Teraz Otylia wymyśla siebie na nowo, ale czy na igrzyskach w Londynie popłynie po medal, nie wiadomo. Sport rzuciła Katarzyna Baranowska – uznała, że finał olimpijski to szczyt jej możliwości, poza tym trafiła jej się świetna oferta pracy w firmie eventowej. Z kolei Stańczyka pochłonęły studia, a Sawrymowicz miał problemy ze zdrowiem. Poziom trzyma Korzeniowski. Na sierpniowych mistrzostwach Europy w Budapeszcie obronił złoto na 200 m motylkiem, rok temu uratował honor polskiej ekipy na mistrzostwach świata (przegrał tylko z Michaelem Phelpsem).
Listę młodych zdolnych otwierają sprinter Konrad Czerniak (drugi, obok Korzeniowskiego, medalista z Budapesztu) i grzbiecista Radosław Kawęcki.
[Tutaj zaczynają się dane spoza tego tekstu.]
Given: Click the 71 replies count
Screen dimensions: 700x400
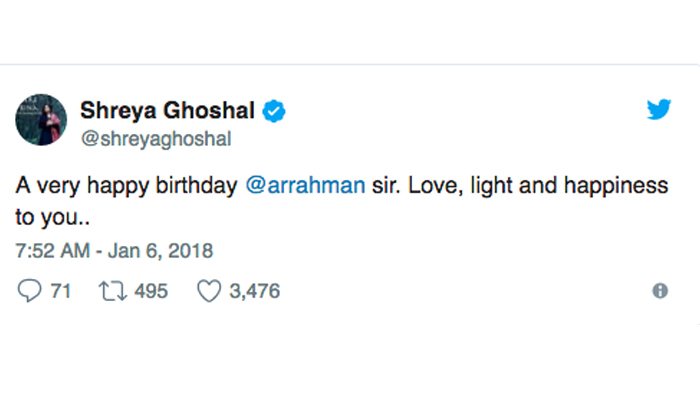Looking at the screenshot, I should pos(58,291).
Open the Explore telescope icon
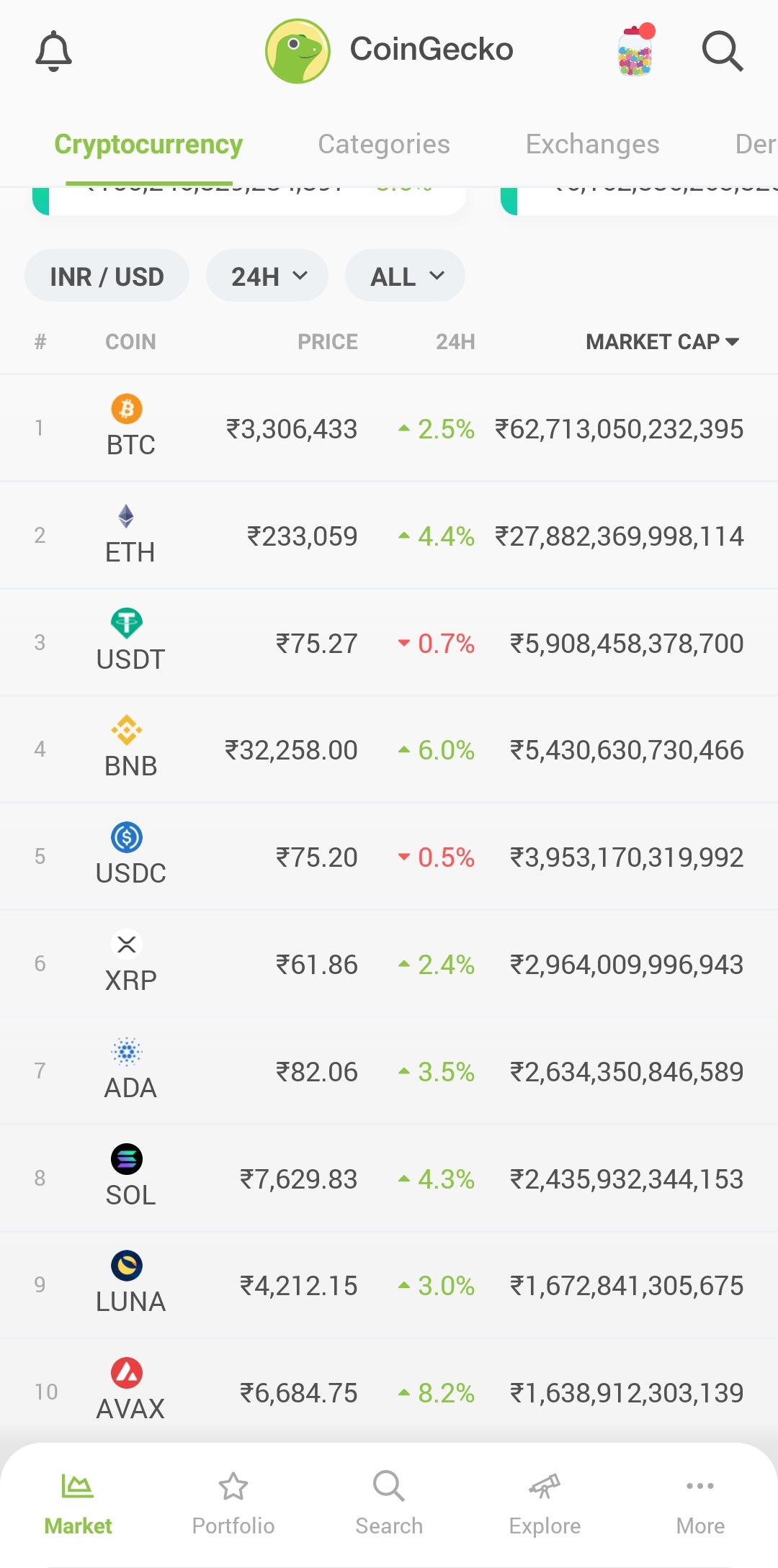Viewport: 778px width, 1568px height. (x=545, y=1486)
Fachowcy wróżą im wielką przyszłość, ale konkurencja na świecie jest ogromna.
Chudsze lata to dla Polskiego Związku Pływackiego chudszy portfel. – W czasach prosperity mieliśmy do dyspozycji ponad 9 mln zł. Teraz: 7 – żali się prezes PZP Krzysztof Usielski.